|Van Oostveldt, Kaat|
Submitted to: American Journal of Veterinary Research
Publication Type: Peer Reviewed Journal
Publication Acceptance Date: 6/19/2001
Publication Date: 3/1/2002
Citation: Van Oostveldt, K., Tomita, G., Paape, M.J., Capuco, A.V., Burvenich, C. 2002. Apoptosis of Bovine Neutrophils During Mastitis Experimentally Induced with Escherichia Coli or Endotoxin. American Journal of Veterinary Research. 63(3): 448-453. Interpretive Summary: Invasion of udder tissue by mastitis causing bacteria causes a rapid migration of neutrophils into the invading bacteria. The neutrophils release potent oxidants that destroy not only some of the bacteria but also some of the secretory epithelial cells within the udder. Because the life span of neutrophils in tissue is very brief, their death within a few hours safter leaving the blood circulatory system will lead to the release of their chemical arsenal causing further damage to the epithelium. Scientists at the USDA working with scientists at the University of Ghent, Belgium, discovered that neutrophils from cows undergo programmed cell death. Programmed cell death, or apoptosis, is a critical event in the pathology of disease. As neutrophils undergo programmed death, blebbing and contortion of the membrane surrounding the neutrophil occurs. This is followed by a rapid shrinkage of the cell. These dying cells are swiftly eaten by professional scavengers called macrophages which digest not only the cell but also all of the toxic chemicals. Thus, the macrophages prevent further damage to the milk secretory cells of the udder. Without programmed cell death, the neutrophils would swell and burst, dumping all of their toxic chemicals into the udder tissue causing extensive damage and permanent scarring of the mammary gland. Without this programmed cell death, the cow would never be able to produce the amount of milk it was genetically designed to produce.

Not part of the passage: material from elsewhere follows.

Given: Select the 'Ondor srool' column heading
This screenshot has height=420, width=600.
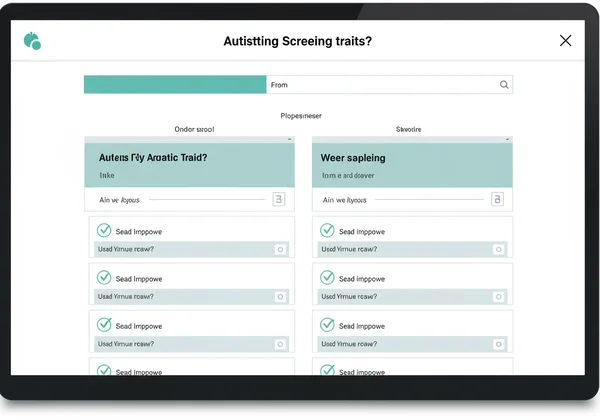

Technical Abstract: Apoptosis regulates the clearance of neutrophils from the inflammatory site without inducing additional inflammatory reactions. In the current study, the percentage of apoptotic neutrophils was determined in blood samples taken from cows with E. coli mastitis or endotoxin induced mastitis following an in vitro incubation period of 3 h. A flow cytometric technique was used to detect apoptosis and necrosis of bovine neutrophils using fluorescein isothiocyanate labeled annexin-V in combination with propidium iodide. On average, no significant changes were detected during endotoxin challenge. However, E. coli challenge increased the level of apoptotic neutrophils in blood and a peak was observed 18 h after challenge (P<0.01). At this time, 20% of the neutrophils were apoptotic compared to control levels (5%). During E. coli and endotoxin challenge, studies have shown that spontaneous respiratory burst activity was increased. Because no accelerated apoptosis was detected during endotoxin mastitis, we sugges that acceleration of neutrophil apoptosis during mastitis caused by increased respiratory burst is minimal. Other studies have shown that the cytokine tumor necrosis factor-alpha (TNFa), which is absorbed in the plasma during an inflammatory reaction, is less absorbed during endotoxin induced mastitis compared to E. coli induced mastitis. It is also known that TNFa induces apoptosis in neutrophils. Therefore, it is thought that the absorption of TNFa in plasma might be responsible for the accelerated apoptosis during E. coli mastitis whereas during endotoxin mastitis the concentration of TNFa in plasma might not be high enough to induce accelerated apoptosis of neutrophils.